You can also lay them off during a downturn and substantially cut costs. That
is a big deal.

------
mellosouls
Alternative report:

[https://quillette.com/2019/07/19/the-problem-with-tourist-
jo...](https://quillette.com/2019/07/19/the-problem-with-tourist-journalism/)

Discussed here:

[https://news.ycombinator.com/item?id=20486348](https://news.ycombinator.com/item?id=20486348)

------
tofflos
Unionize.

------
bubblewrap
I suspect toilet rules are strict because people are prone to abuse the
system.

Would be nice to have a warehouse operator for an AMA some time.

------
majewsky
Every Amazon executive, including Bezos, should be required to work as a
picker one week per year.

------
e40
As AMAs go, this was pretty poor.

------
pooya13
If automation improves productivity by two times, it means that people have to
work half as much. Simple math. Why is this not happening with the glorious
free market capitalism?

I once brought up the idea of automation tax and UBI here and was downvoted to
oblivion by the HN conservatives.

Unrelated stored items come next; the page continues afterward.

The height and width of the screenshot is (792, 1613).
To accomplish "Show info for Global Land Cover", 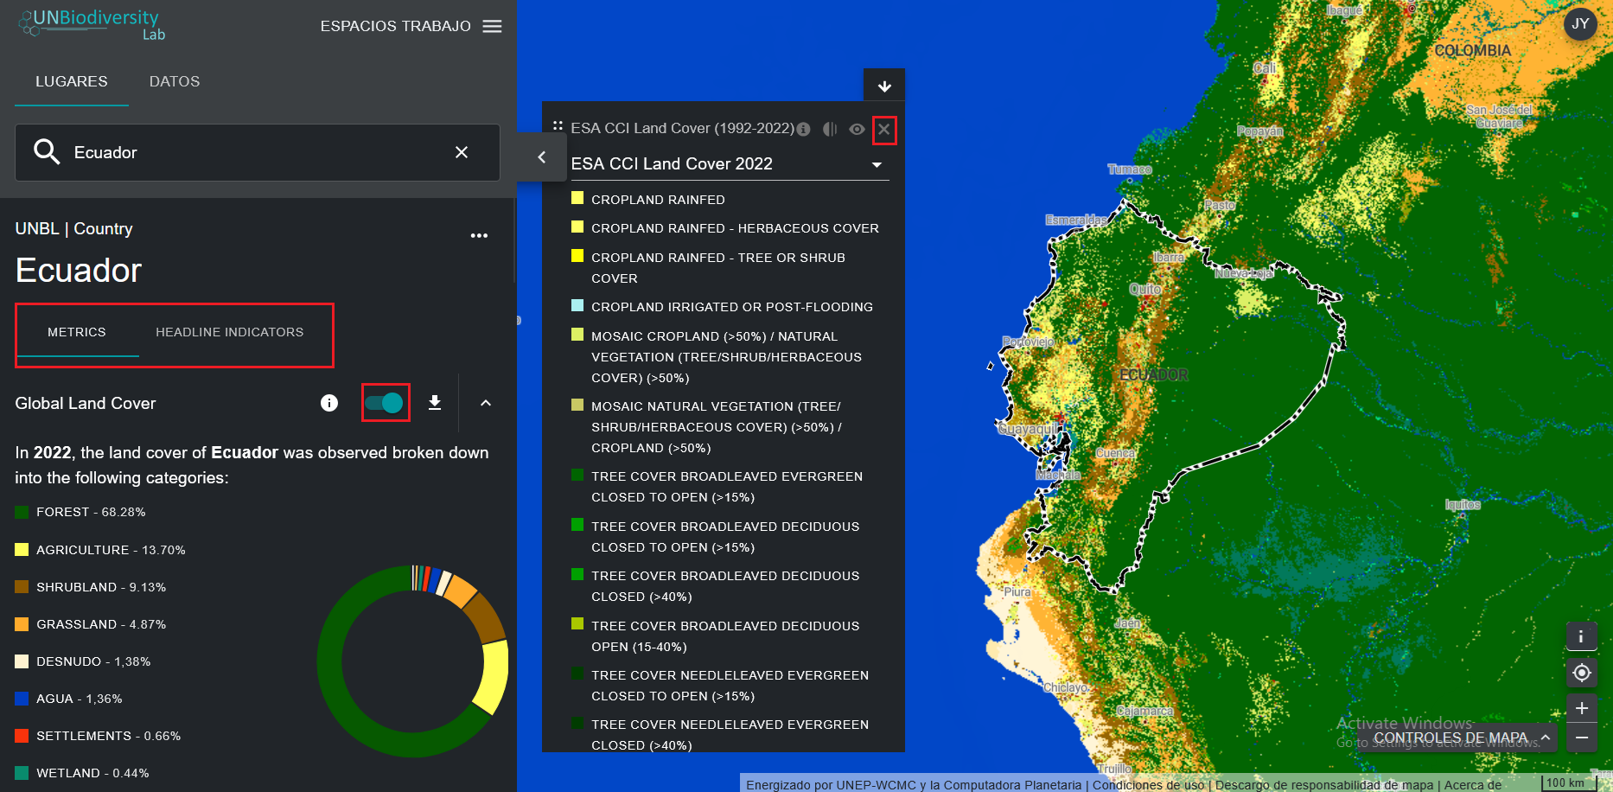I will tap(329, 403).
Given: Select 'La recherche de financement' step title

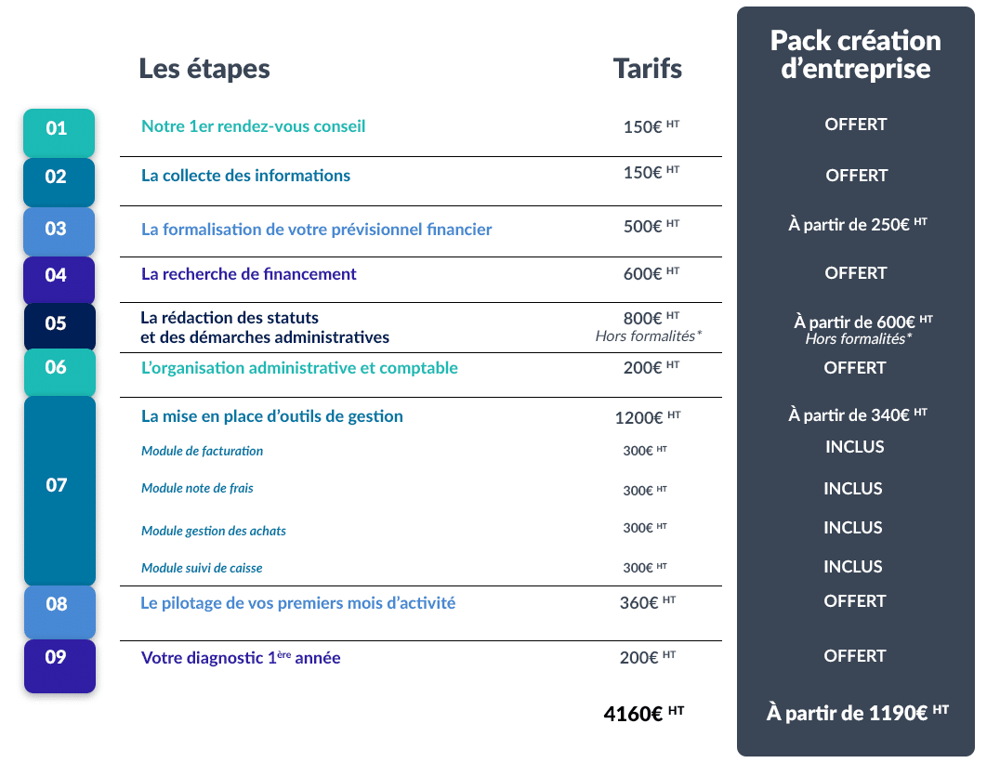Looking at the screenshot, I should [248, 274].
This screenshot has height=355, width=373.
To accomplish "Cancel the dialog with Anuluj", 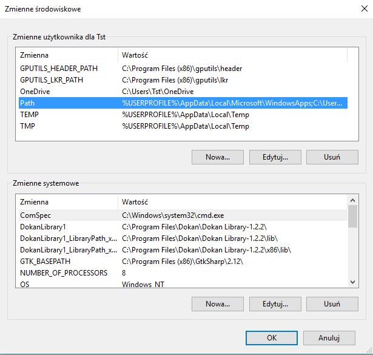I will click(329, 338).
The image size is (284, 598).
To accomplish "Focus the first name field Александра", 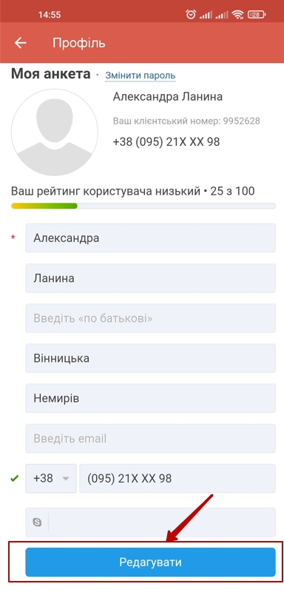I will point(150,238).
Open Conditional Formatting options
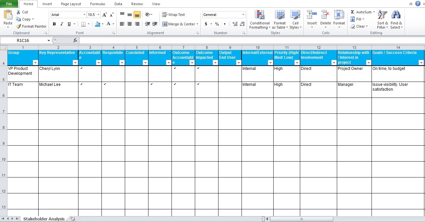The width and height of the screenshot is (425, 222). [x=259, y=20]
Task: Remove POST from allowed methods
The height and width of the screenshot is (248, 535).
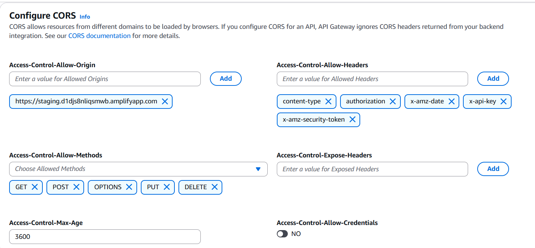Action: [x=76, y=187]
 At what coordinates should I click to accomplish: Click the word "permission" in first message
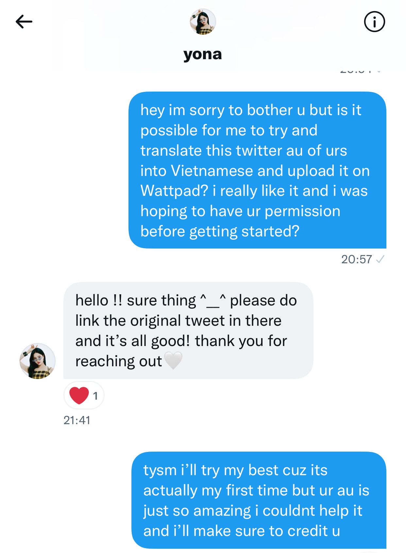302,211
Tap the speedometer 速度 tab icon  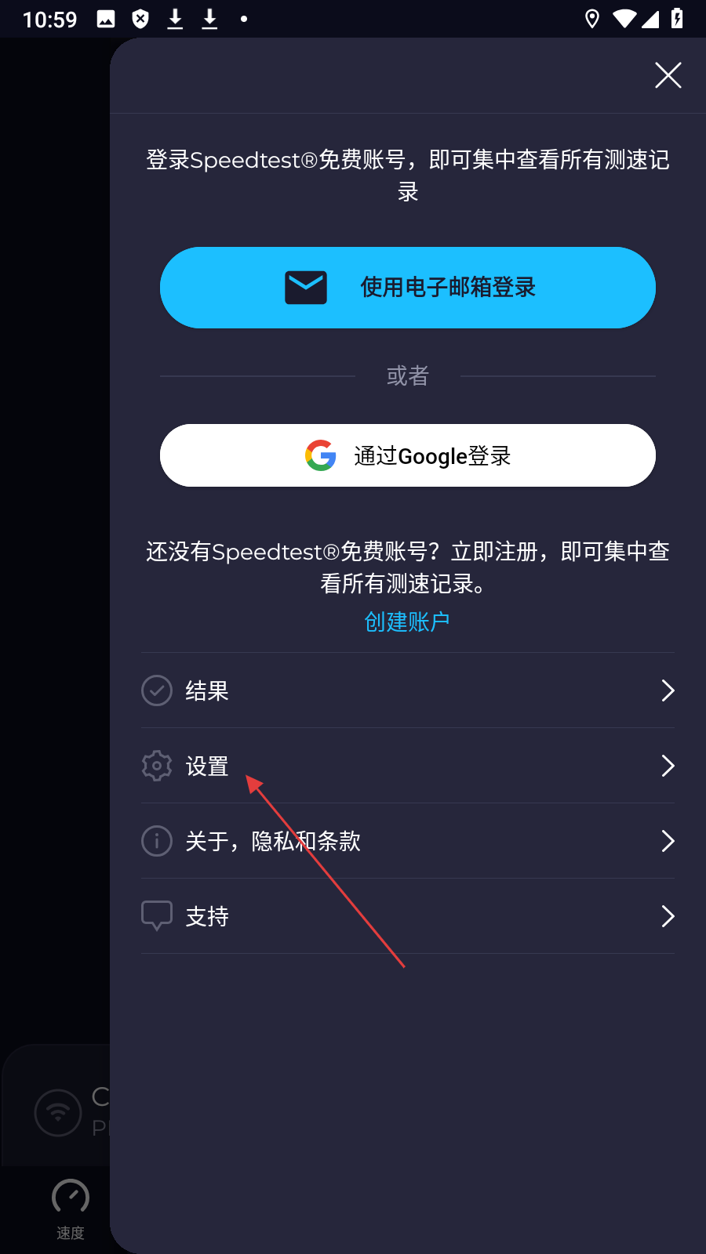pos(71,1197)
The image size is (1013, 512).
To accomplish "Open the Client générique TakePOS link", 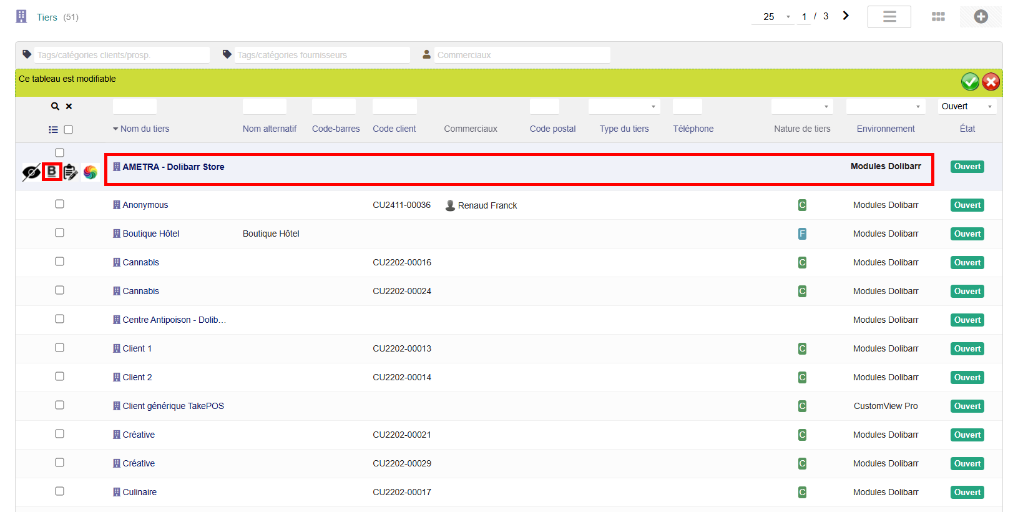I will click(173, 406).
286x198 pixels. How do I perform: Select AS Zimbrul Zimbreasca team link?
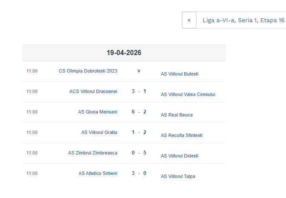coord(92,153)
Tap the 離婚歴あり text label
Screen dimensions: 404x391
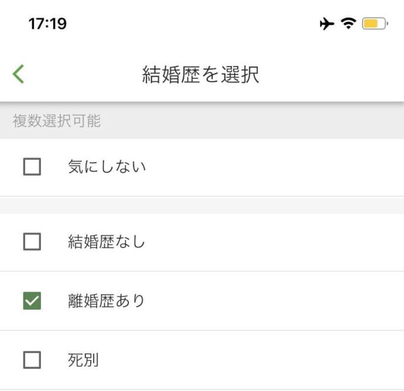coord(106,301)
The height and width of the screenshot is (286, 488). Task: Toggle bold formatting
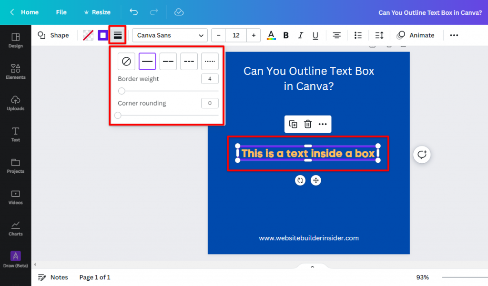[x=285, y=35]
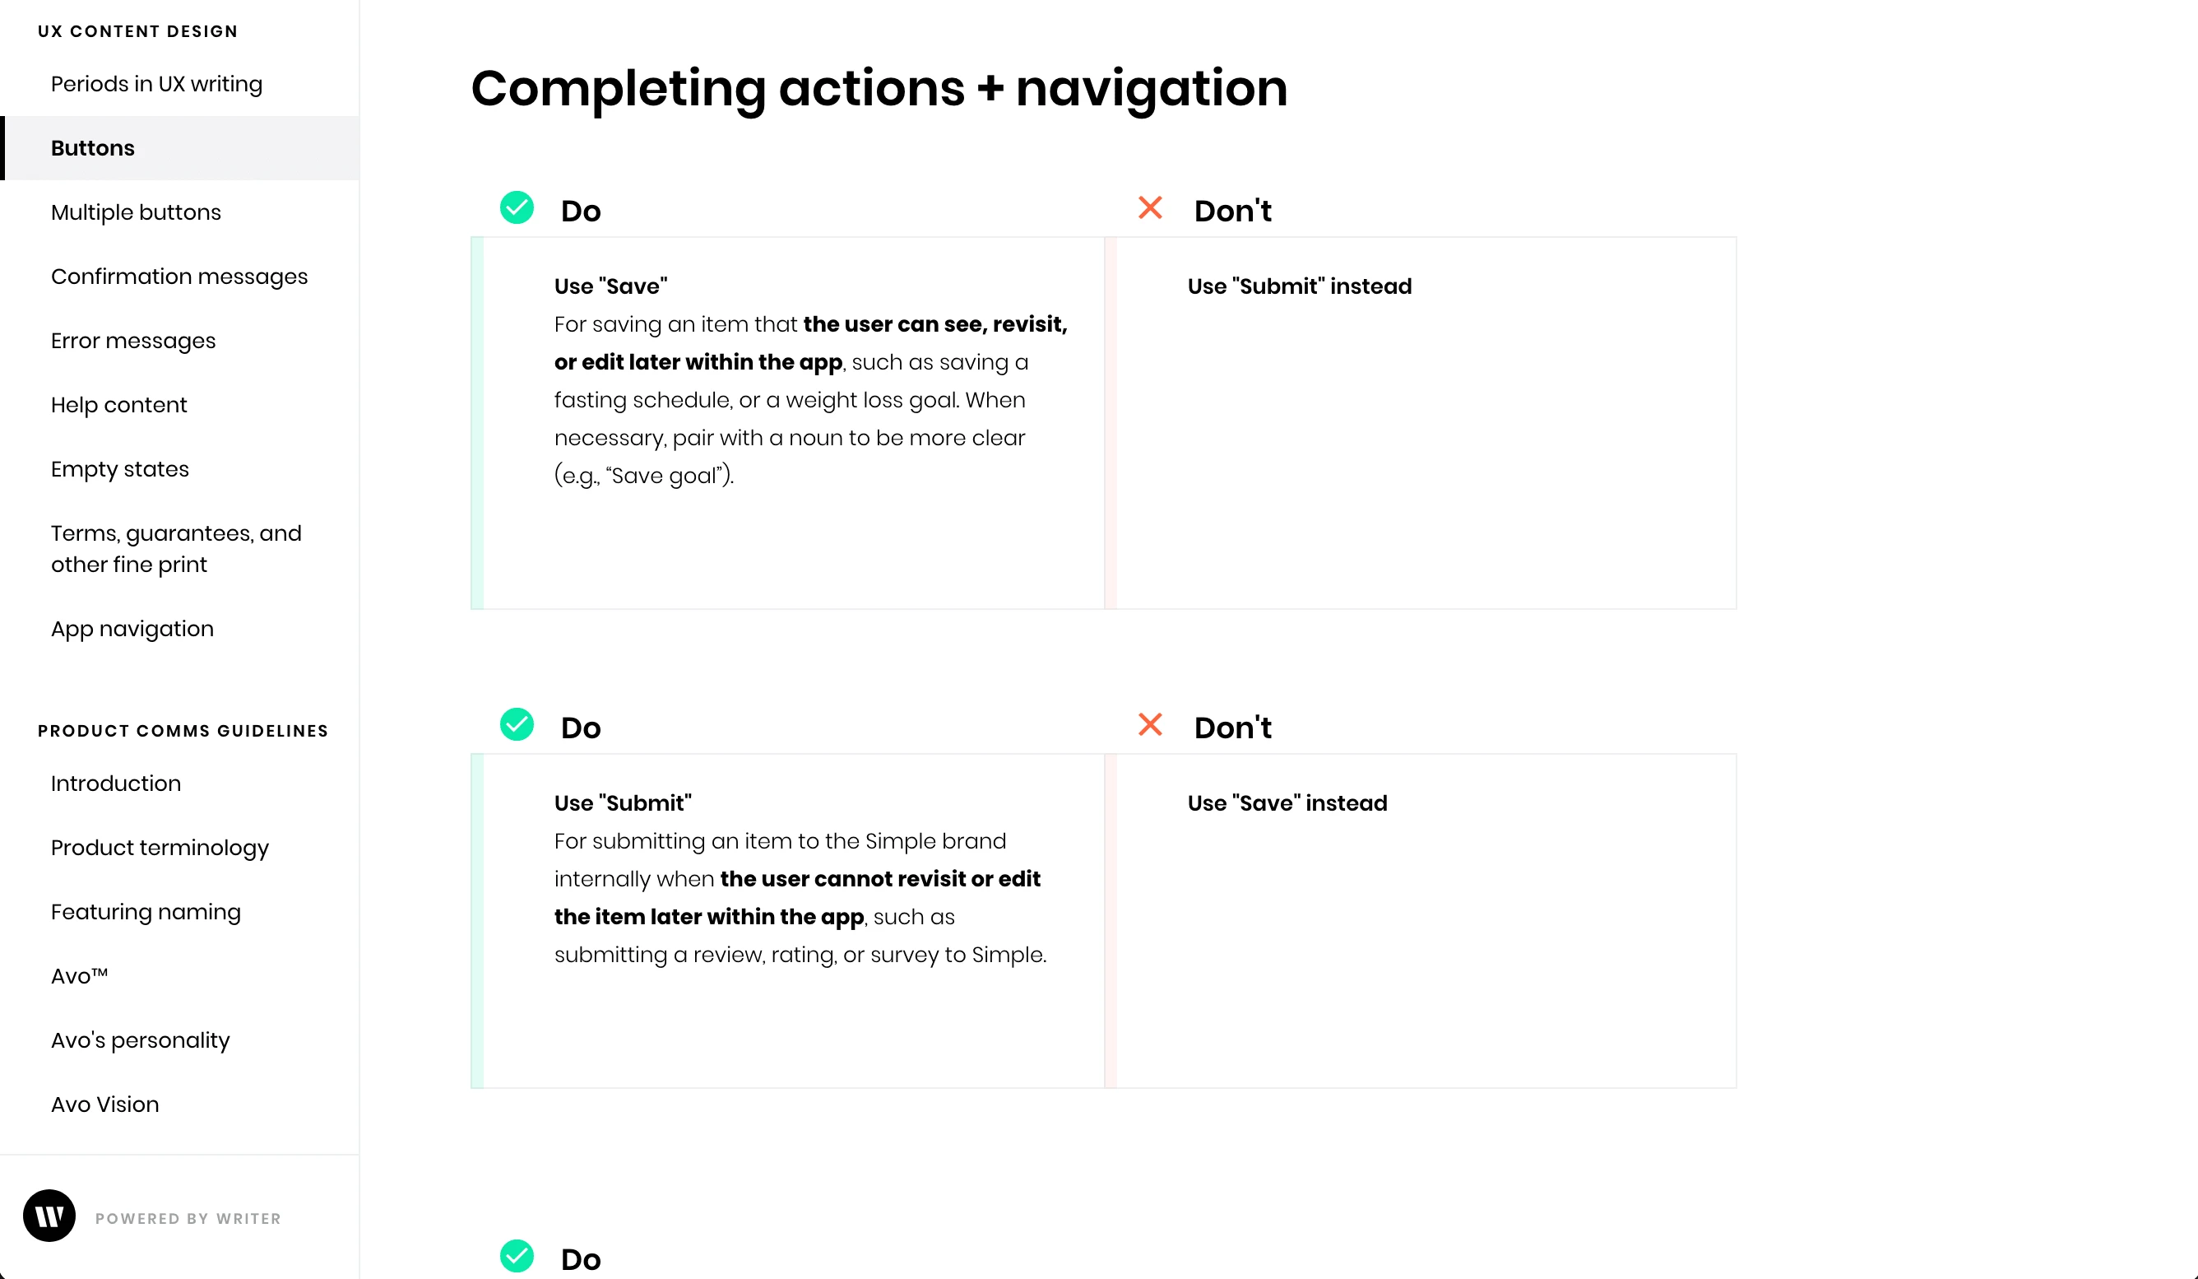Go to Multiple buttons page

pyautogui.click(x=136, y=212)
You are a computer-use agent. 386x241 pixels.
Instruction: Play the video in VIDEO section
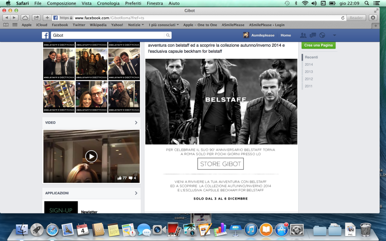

But that’s obviously the only way to avoid
modern day slavery or else we end up in a local equilibrium where the owners
of capital automate away every thing that gives the masses their edge and we
put the final nail in the coffin of democracy. (Not that we are too far from
that with the media, legislation, election laws and enforcement being
massively biased towards capital controlled by a small minority)

------
massysett
I see “modern day slavery” and I stop reading. There are no whips. No rape. No
families torn apart. No slave ships. Grow up people.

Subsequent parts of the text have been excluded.